Fourth, Q8NHG8 (ZNRF2) is an E3 ubiquitin ligase which has been shown to regulate mTOR signalling as well as lysosomal acidity and homeostasis in mouse and human cells (Hoxhaj et al., 2016). This protein has been found to control the sub-cellular localisation and biological function of mTORC1, the V-ATPase and the Na+/K+-ATPase α1 (Hoxhaj et al., 2012, 2016). ZNRF2 is membrane-associated but can be released into the cytosol upon phosphorylation by various kinases (Hoxhaj et al., 2016). We observe a mixed steady-state distribution between the endosome and PM for this protein (figure 6, panel d). In support of this result, we find that ZNRF2 has been detected on the endosomes, lysosomes, Golgi apparatus and PM according to the literature (Araki and Milbrandt, 2003; Hoxhaj et al., 2016). There is no information in regard to the sub-cellular location of ZNRF2 in the HPA Cell Atlas database.
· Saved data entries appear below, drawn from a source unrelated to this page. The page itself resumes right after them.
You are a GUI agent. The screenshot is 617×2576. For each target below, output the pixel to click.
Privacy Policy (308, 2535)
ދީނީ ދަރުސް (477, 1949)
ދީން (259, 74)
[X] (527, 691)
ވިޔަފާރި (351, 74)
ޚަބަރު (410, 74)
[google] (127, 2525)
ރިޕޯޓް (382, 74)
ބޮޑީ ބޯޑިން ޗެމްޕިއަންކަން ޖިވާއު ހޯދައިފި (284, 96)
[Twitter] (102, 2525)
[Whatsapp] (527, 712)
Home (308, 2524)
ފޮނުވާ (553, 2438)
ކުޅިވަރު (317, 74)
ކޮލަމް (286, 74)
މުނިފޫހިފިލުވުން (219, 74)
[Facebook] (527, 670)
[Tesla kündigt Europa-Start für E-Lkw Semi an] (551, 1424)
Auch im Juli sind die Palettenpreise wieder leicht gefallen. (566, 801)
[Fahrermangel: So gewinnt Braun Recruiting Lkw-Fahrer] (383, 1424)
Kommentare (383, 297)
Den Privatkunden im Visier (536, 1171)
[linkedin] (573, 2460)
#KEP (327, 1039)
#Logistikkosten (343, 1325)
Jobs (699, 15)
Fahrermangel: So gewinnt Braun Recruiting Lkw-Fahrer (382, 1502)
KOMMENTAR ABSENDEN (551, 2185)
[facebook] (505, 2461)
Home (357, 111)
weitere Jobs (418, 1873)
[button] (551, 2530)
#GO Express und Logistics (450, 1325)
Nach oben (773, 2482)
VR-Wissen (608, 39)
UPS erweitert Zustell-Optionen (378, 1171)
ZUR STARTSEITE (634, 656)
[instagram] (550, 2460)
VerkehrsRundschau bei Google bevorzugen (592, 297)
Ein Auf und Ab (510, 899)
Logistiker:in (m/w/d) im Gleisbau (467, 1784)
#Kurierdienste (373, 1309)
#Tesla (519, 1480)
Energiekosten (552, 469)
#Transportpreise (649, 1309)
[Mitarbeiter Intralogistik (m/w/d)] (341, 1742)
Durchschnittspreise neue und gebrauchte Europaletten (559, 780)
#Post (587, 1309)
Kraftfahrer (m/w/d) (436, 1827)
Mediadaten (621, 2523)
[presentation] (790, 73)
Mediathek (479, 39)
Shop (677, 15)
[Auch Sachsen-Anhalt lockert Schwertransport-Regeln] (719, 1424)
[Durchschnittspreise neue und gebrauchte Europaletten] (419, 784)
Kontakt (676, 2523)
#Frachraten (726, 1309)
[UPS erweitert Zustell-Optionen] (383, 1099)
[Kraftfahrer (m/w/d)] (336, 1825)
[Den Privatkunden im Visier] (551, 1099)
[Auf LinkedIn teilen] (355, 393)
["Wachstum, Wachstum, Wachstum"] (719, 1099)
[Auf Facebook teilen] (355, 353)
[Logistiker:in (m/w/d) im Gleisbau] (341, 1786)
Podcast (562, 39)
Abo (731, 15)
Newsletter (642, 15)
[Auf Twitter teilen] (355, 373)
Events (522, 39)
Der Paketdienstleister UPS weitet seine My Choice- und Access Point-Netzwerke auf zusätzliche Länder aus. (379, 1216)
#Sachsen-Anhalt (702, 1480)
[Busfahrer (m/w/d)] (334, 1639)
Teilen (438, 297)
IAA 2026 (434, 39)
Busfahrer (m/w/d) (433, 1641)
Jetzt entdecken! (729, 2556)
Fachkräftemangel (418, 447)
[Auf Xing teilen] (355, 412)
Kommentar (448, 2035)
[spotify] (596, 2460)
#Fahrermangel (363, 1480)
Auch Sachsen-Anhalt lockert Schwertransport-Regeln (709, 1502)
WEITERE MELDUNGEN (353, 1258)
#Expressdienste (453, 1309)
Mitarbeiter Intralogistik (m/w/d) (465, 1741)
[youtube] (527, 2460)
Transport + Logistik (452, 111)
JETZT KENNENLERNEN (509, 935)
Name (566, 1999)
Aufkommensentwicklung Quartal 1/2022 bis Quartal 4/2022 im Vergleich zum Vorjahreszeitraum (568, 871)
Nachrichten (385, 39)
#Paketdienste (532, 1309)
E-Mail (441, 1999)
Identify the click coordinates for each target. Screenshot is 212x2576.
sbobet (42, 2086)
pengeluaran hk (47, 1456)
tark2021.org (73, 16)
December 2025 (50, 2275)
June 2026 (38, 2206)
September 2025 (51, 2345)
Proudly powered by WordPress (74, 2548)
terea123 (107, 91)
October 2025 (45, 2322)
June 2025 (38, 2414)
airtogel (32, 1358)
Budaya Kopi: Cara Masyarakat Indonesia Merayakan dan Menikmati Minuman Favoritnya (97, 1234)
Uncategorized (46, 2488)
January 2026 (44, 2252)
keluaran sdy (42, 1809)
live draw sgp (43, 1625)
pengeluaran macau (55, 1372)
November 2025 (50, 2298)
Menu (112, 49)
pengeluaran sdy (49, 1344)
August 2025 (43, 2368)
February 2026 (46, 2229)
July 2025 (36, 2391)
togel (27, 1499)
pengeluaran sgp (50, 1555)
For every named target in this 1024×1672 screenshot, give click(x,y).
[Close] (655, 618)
Fifth, O15498 (Ykt6) is a SNARE (soluble N-ethylmaleimide-sensitive factor attachment protein receptor) protein which is conserved from yeast to humans. This protein regulates a wide variety of intracellular trafficking and membrane tethering and fusion processes including ER-to-Golgi vesicular transport, intra-Golgi traffic, retrograde Golgi-to-ER transport, retrograde endosome-to-TGN (trans-Golgi network) trafficking, homotypic fusion of ER membranes, Golgi-to-PM transport and exosome/secretory vesicle-PM fusion, Golgi-to-vacuole traffic (in yeast), homotypic vacuole fusion (in yeast), autophagosome formation and autophagosome-lysosome fusion (Dilcher et al., 2001; Tai et al., 2004; Takáts et al., 2018; Matsui et al., 2018; Linnemannstöns et al., 2018; Yong and Tang, 2019). Ykt6 lacks a trans-membrane domain and is able to cycle between intracellular membranes and the cytosol in a palmitoylation- and farnesylation-dependent manner (Fukasawa et al., 2004; Meiringer et al., 2008). The membrane-associated form of Ykt6 has been detected on the PM, ER, Golgi apparatus, endosomes, lysosomes, vacuoles (in yeast), and autophagosomes as part of various SNARE complexes (Dilcher et al., 2001; Tai et al., 2004; Fukasawa et al., 2004; Meiringer et al., 2008; Takáts et al., 2018; Matsui et al., 2018; Linnemannstöns et al., 2018; Yong and Tang, 2019). In line with this information, our results show a mixed sub-cellular distribution for Ykt6 with potential localisation to the endosome and cytosol (figure 6, panel d). The cytosolic localisation for Ykt6 is also supported by the HPA Cell Atlas annotation corresponding to this protein (figure 6, panel b), further reinforcing our findings.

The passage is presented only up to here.